J’espère que quelque chose pourra être fait à ce sujet, mais bien sûr, la chose la plus importante est que Gaetano se porte bien et qu’il puisse chanter à nouveau comme il le fait.

Revenons à votre musique pour les films : enfin, après presque 40 ans, la bande originale de Eau et savon
C’était un vrai déficomme disent les américains, parce que le problème dans tout ça, ce sont les éditeurs, qui détiennent les droits : pour la musique il y a eu un passage de Cecchi Gori à d’autres, en plus il y a eu toute la série d’éditions des chansons du Stadium, parce que bien sûr c’est Eau et savon Ce Il y a ils feraient partie du disque, et là aussi il y a eu un passage de RCA à BMG puis de retour à Universal dans les années suivantes.
Je dois dire que Daniele De Gemini de Beat Records, un label bien mérité qui s’occupe de bandes sonores, était très bon, car il a fait un voyage juridique entre les droits et les demandes qui a pris près de deux ans, mais au final ça a payé, a réussi à obtenir toutes les autorisations nécessaires chez lui pour enfin sortir la bande originale complète de . venir Eau et savon
De plus, je sais qu’il fait la même chose pour mes autres partitions, donc je l’attends avec impatience.
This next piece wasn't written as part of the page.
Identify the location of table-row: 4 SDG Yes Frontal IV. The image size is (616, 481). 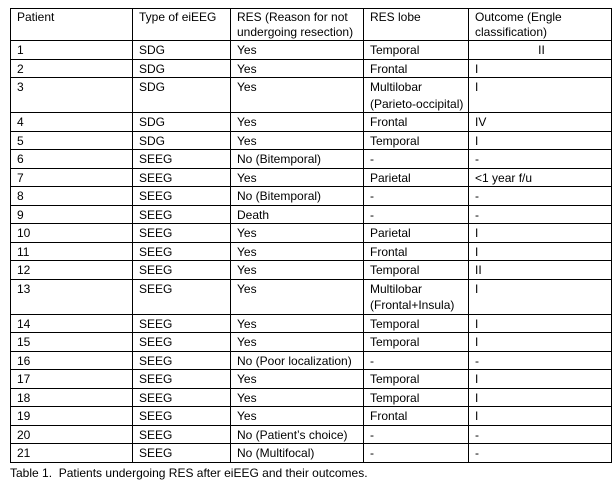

On peut donc s’attendre à l’avenir à la publication des autres bandes sonores que vous avez écrites pour les films de Carlo Verdone.
Je l’espère, car ceux publiés ont été retirés du marché : ceux de grouseTenez-vous au paradis et quelques autres.

Immédiatement après Tenez-vous au paradis pour la première fois il y a eu une sorte de “pause” dans la collaboration entre vous et Verdone, après que vous ayez signé pratiquement toutes les bandes originales de ses films.
C’était une décision des nouveaux producteurs de Carlo.

Heureusement toutefois, votre syndicat a pu redémarrer grâce à la série La vie de Carloun énorme succès d’Amazon Prime.
Savez-vous comment ça s’est passé ? Je vous le dis honnêtement : après tant d’années au cours desquelles nous nous sentions encore et Carlo avait également souhaité ma participation à certaines de ses œuvres, je lui ai envoyé, sans aucune idée de ce qui se serait passé, une pièce que j’avais écrite.
Il l’a fait ressentir aux scénaristes et au deuxième réalisateur de la série, Arnaldo Catinari, et tout le monde est littéralement devenu fou. À ce moment-là, ils sont allés voir les éditeurs, ils ont aimé la chanson aussi et à partir de ce moment-là, ça a commencé : la pièce en question est en fait devenue la pièce de base de la chanson thème de La vie de Carlo
A partir de cette chanson, on m’a alors confié l’intégralité de la bande originale de la série, ce qui a demandé trois à quatre mois de travail sept jours sur sept, même le week-end, car les délais de traitement des dix épisodes étaient très serrés.
Je dois dire qu’au final c’était peut-être mon meilleur travail et ma bande-son la plus riche, avec plus d’une centaine de thèmes musicaux.

On parle aussi d’une deuxième saison de La vie de Carloalors nous pouvons continuer à écouter votre musique.
Je n’ai pas encore été contacté, mais ne dites jamais jamais, ça pourrait aussi bien être l’appel.